OPML. OPML. OPML. How could I forget thee?

Reading lists are OPML documents that point to RSS feeds, like most of the OPML documents you find, but instead of subscribing to each feed in the document, the reader or aggregator subscribes to the OPML document itself. When the author of the OPML document adds a feed, the aggregator automatically checks that feed in its next scan, and (key point) when a feed is removed, the aggregator no longer checks that feed. THe editor of the OPML file can update all the subscribers by updating the OPML file. Think of it as sort of a mutual fund for subscriptions.

    OPML is a really useful file structure that just about everyone who uses a feed aggregator, like bloglines, is already using without necessarily knowing it. Most readers keep subscribed feeds for a user in OPML format, for easy importing and exporting. If you export your OPML feed you get a XML file of your feeds, which other feed readers understand.

    The problem with OPML files from readers is that they are static, meaning I can give you my OPML file but you will never know if I add or delete feeds unless I tell you and give you the new file. All you get is a snapshot of my feeds from the moment that I share my file with you. Dave [Winer] thinks these files should be dynamic, which means that I can share my opml file, or as he calls it my reading list, and anyone who subscribes to it will always have the current version, no matter how often I amend that list. There is very little technology needed to allow this to happen - the various feed readers simply need to agree to support dynamic lists and allow people to share them permanently. Dave’s trying to make this happen. If he succeeds, we’ll all be able to subscribe to reading lists from people we trust on a given subject, and good feeds will be that much easier to find. … In a comment, Eric Lin writes:

    I could easily see this not only as a way to share my reading list with others I know, but also to be matched with others I don't know with common interests.
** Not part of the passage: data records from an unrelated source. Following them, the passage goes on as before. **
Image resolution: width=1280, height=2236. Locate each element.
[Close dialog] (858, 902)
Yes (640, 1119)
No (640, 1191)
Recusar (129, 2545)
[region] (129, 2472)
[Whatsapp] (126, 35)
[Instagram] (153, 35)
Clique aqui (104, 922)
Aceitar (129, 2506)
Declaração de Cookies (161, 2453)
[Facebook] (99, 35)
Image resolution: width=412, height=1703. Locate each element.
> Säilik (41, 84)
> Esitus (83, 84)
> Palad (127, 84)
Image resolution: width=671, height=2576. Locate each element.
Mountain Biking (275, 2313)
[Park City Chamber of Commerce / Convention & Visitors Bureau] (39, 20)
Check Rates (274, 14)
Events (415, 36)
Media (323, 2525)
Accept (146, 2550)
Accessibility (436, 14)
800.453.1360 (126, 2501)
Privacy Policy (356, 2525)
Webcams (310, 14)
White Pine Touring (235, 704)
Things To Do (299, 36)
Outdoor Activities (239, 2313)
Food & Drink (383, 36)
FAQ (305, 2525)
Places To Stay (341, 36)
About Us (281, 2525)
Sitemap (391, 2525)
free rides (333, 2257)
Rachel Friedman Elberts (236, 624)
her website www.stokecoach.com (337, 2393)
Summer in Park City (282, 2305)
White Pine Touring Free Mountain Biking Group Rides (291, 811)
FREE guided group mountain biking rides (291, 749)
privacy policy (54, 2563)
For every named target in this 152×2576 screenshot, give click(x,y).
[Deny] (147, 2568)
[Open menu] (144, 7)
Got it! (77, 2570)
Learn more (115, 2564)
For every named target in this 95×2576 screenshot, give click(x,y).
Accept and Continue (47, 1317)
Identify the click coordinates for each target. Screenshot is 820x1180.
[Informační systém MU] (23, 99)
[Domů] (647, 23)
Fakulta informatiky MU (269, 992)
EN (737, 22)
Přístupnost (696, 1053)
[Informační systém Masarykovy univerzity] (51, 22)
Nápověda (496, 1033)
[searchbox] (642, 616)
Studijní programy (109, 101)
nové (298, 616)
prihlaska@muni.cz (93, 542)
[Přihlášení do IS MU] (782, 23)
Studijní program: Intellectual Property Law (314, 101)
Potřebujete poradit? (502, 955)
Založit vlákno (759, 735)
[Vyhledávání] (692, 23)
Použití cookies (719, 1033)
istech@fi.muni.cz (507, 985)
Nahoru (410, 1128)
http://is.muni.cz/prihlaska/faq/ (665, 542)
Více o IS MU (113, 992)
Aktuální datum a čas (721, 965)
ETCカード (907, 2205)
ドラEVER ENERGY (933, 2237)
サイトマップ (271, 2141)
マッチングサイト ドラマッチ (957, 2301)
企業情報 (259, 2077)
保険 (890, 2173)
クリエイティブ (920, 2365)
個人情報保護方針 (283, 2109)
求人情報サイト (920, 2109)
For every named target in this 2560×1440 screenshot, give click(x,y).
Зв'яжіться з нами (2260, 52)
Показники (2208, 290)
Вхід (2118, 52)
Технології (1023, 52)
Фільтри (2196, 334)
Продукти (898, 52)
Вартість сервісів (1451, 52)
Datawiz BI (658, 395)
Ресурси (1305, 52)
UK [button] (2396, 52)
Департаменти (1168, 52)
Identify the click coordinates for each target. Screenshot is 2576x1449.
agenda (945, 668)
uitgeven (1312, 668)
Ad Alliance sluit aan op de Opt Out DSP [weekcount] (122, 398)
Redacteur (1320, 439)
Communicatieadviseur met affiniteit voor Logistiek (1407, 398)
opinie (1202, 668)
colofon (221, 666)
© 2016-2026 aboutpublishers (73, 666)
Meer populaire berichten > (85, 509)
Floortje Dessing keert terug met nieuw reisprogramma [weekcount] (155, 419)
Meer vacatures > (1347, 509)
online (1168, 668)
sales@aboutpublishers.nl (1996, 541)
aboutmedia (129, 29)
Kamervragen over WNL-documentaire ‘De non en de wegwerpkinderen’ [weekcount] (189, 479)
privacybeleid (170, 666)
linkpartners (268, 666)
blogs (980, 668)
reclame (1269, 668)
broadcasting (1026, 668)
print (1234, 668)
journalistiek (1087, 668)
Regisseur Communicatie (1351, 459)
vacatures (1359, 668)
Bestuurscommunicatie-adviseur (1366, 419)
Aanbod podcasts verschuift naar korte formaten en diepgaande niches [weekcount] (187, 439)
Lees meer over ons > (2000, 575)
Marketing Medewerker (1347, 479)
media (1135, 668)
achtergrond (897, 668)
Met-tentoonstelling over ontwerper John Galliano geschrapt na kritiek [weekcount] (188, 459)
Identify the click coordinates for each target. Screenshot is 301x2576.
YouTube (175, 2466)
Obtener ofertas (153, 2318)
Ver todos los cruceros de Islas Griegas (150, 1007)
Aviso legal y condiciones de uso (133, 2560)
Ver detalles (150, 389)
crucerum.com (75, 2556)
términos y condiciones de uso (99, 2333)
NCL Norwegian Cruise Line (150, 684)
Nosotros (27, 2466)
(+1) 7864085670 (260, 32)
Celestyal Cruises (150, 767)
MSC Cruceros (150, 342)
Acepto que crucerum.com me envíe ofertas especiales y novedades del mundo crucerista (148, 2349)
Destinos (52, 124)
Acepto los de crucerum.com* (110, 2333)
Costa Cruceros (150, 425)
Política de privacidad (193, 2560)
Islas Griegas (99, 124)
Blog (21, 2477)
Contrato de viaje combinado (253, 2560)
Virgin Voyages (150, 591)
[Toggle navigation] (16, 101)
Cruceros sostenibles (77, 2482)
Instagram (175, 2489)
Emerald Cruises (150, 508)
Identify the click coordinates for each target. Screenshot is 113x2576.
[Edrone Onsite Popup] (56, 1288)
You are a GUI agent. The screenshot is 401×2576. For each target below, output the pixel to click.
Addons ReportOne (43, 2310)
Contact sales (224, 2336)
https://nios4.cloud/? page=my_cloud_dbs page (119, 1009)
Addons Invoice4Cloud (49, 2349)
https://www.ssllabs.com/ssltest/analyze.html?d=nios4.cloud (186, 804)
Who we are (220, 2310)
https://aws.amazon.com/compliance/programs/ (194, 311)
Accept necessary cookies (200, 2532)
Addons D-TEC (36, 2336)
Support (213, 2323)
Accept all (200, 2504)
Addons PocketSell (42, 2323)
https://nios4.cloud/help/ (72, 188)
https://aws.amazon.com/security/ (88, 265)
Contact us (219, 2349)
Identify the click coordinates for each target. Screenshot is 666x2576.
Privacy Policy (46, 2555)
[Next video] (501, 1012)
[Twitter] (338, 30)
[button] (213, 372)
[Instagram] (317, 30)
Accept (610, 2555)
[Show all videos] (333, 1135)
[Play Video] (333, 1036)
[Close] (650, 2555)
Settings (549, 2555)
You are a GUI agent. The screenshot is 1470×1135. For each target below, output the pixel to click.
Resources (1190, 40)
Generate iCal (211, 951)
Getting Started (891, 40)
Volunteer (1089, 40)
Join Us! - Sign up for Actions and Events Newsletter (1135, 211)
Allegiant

What if the system could match me with other people who have similar tech, music or lifestyle feeds as I do. It would be a fantastic way to make new connections as well as strengthen existing ones, and I could see communities forming around overlapping feeds. These communities might be stronger than those that form around a single website because they'd have more in common.

  • Nick Bradbury: Reading Lists for RSS
  • In a nutshell, the idea is that you'd subscribe to an OPML document which contains a list of feeds that someone is reading, some organization is recommending, or some service has generated (such as "Top 100" list). Changes to the source OPML document would be synchronized, so that you're automatically subscribed to feeds added to the reading list. Likewise, you'd be unsubscribed from feeds removed from the original OPML.

(Thoroughly indebted to Alex's post, Reading Lists = the killer app for OPML.)

The social aspect of OPML, 'communities forming around overlapping feeds', is really interesting.